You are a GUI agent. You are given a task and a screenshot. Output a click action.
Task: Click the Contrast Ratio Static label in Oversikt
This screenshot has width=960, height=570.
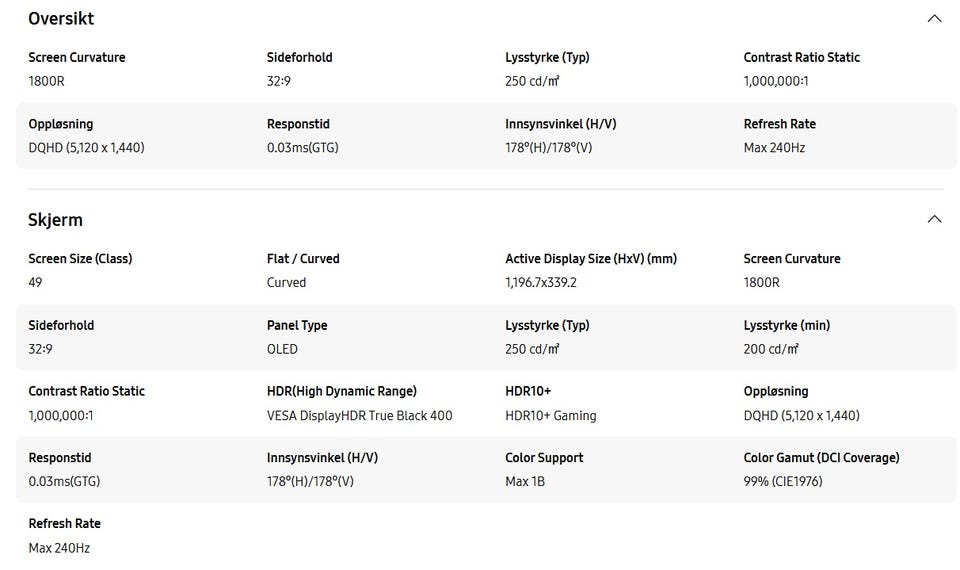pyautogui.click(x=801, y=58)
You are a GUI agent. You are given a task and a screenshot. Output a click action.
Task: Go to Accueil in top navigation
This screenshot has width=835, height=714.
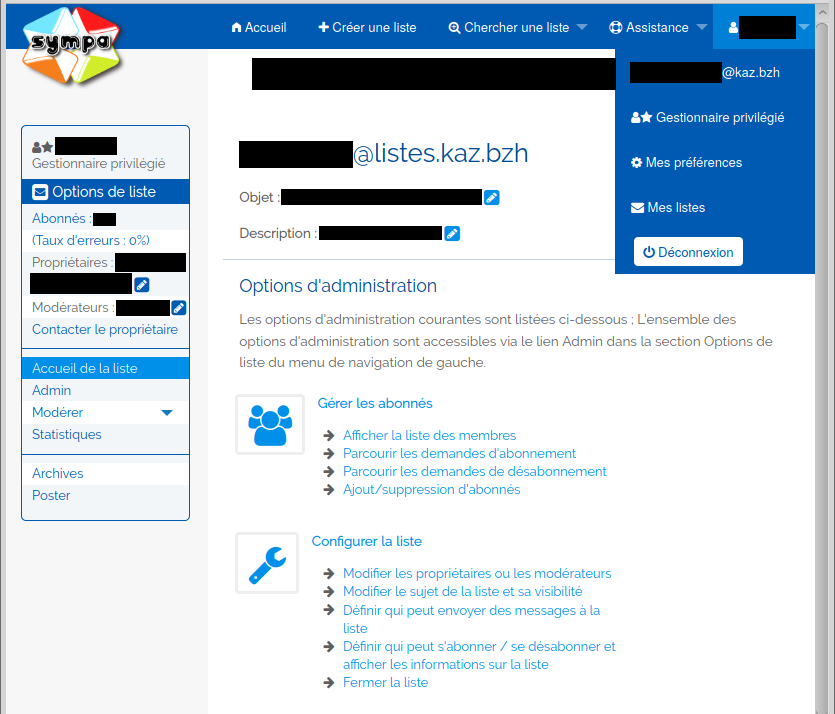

^^^^^^^^

Copy out every line of the records above word for word, leaving out the pictures.

• Answer below
You are a GUI agent. You are given a task and a screenshot. Output a click action.
Task: Click the Contrast Ratio Static label in Oversikt
This screenshot has width=960, height=570.
pyautogui.click(x=801, y=58)
You are a GUI agent. You are given a task and a screenshot. Output a click action.
Task: Go to Accueil in top navigation
This screenshot has width=835, height=714.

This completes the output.